Historias, anectodas, frases, curiosidades y otras yerbas

13 de mayo de 2010

Pollo al caucho


Corría un sábado a la tarde. La noche anterior habíamos salido y me había despertado mi vieja para comer. Después de almorzar, estaba en el patio haciendo la fotosíntesis con ese sol de la siesta que te calienta la panza para hacer bien la digestión, cuando aparece un Renault 12 break que dobla como para entrar a mi casa y frena a centímetros de chocar la tranquera de entrada al mejor estilo mafioso que van a liquidar un moroso. Segundos después un clásico bocinazo suena como llamando a alguien, dado que era el único en el patio me acerque y corrobore que era el mismísimo Luis en su fantástico 12, en el cual vivíamos nuestras aventuras adolescentes. En vista de mi aburrimiento y sabiendo lo que ese arribo significaba, apenas alcancé a acercarme a la puerta de entrada y al grito de “me voy al campo con Luis” corrí hacia la calle donde estaba el susodicho esperando junto al “nono” Maxi (que ya por esas épocas tenia bien acentuado lo de nono) como copiloto y Juansito en el asiento trasero.
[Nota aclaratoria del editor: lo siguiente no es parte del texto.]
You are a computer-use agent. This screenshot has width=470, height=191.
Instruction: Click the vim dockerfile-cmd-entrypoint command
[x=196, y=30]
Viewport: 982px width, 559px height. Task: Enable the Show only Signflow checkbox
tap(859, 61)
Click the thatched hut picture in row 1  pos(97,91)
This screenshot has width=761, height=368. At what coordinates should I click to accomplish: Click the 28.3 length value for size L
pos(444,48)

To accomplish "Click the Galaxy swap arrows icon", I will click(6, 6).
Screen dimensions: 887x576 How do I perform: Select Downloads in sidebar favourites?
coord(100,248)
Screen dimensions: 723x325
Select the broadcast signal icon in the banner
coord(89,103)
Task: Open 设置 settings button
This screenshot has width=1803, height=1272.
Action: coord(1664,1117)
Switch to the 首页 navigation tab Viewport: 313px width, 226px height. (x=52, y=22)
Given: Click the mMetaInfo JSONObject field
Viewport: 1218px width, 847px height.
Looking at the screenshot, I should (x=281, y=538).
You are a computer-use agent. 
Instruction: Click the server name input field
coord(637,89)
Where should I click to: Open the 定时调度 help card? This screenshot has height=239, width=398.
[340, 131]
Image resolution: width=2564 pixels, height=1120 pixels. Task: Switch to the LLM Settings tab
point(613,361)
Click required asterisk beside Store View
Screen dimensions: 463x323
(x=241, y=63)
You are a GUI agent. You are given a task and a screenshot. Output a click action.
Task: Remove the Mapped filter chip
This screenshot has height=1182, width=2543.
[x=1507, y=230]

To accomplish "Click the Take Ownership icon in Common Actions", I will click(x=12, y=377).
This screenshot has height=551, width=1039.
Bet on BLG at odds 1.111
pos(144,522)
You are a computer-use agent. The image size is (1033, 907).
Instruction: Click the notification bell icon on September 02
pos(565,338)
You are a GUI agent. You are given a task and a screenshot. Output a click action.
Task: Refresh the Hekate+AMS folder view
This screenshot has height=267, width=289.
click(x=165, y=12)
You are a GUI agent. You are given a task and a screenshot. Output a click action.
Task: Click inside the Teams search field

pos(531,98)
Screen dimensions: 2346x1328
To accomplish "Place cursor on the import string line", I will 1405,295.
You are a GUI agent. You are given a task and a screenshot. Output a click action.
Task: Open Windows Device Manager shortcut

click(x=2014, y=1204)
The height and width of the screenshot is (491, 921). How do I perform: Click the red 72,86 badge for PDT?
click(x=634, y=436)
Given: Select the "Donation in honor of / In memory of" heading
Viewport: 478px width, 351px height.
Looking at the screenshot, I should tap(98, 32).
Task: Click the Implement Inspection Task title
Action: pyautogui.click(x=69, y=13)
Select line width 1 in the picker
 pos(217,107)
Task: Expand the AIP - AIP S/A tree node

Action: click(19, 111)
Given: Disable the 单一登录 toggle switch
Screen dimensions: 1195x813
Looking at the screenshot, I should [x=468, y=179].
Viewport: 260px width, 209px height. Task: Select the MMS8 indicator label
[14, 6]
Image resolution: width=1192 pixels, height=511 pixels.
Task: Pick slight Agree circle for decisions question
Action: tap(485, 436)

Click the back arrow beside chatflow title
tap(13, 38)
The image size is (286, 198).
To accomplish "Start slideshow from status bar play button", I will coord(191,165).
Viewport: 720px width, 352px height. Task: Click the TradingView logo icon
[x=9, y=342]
Minutos, kilómetros y charlas de las del tipo: “que pedo el de anoche” o “que paso con la minas que estabas charlando” después, decidimos ponerle un rumbo fijo a esa tarde de sábado que nos recibía arriba de un auto. Sin embargo unas nubes grises acechaban con arruinarnos la salida. Luis, dueño enamorado de su auto, al cual había sacado hace pocas semanas del taller del chapista después de hacerle pintura nueva, lo que menos quería era que un poco de granizo arruinase el lookeado de su máquina. Fue por eso que pregunto en voz alta “che, ¿esas nubes no serán piedra?”, hipótesis que fue completamente refutada por Maxi y yo después de mirar hacia el cielo como ávidos conocedores del clima. No pasaron cinco minutos de la pregunta que empezó a caer piedra en seco, se largó un terrible aguacero como si fuera el diluvio universal. Luis desesperado sufriendo con cada golpe que se sentía sobre el techo, no dudo en tirarse a la banquina como venía. Cabe aclarar que aproximadamente estábamos viajando a 100 km/h y considerando la tierra ya convertida en barro por la lluvia y la inercia que tenía el auto fue de pura casualidad (o la eximia muñeca del conductor) que no terminamos cabeza abajo con heridas de gravedad, sino, debajo de una arboleda cubriendo el 12 de los proyectiles congelados. No conforme con la cubierta de forestación, Luis nos obligó a sacarnos las remeras y ponerlas en el techo. Cinco minutos más tarde, la lluvia cesó y comprobamos que los daños al auto habían sido nulos. Sin embargo estábamos todos cangándonos de frio gracias a tener toda la ropa mojada.
Continuando con nuestro camino, fue el mismo conductor el que nos incito con la frase:

-Che, tengo ganas de robarme algún bicho
(Y con “bicho” se refería a animal) a lo que Juansito completó:

-Vamos a robar una gallina.

Ya que nadie ofreció oposición (y si la hubiese ofrecido dudo que lo hubieran escuchado) y que la idea de robar algún animal se estaba instaurando hace tiempo en el grupo gracias a sucesivos viajes anteriores por el campo donde era clásico, después de que se nos cruzara alguna perdiz, liebre o animal silvestre de la zona, escuchar a Juan decir “que rico una perdiz, liebre o animal silvestre de la zona al horno, escabeche o plato de comida con el que se la acompañase”. También son culpables algunos de los personajes con los que sabíamos toparnos en nuestras andanzas. Como aquel cuidador de una casa que pretendíamos alquilar, que hablando de cómo se divertía él en su juventud, pasó a confesar que lo hacía saliendo a robar gallinas con sus amigos.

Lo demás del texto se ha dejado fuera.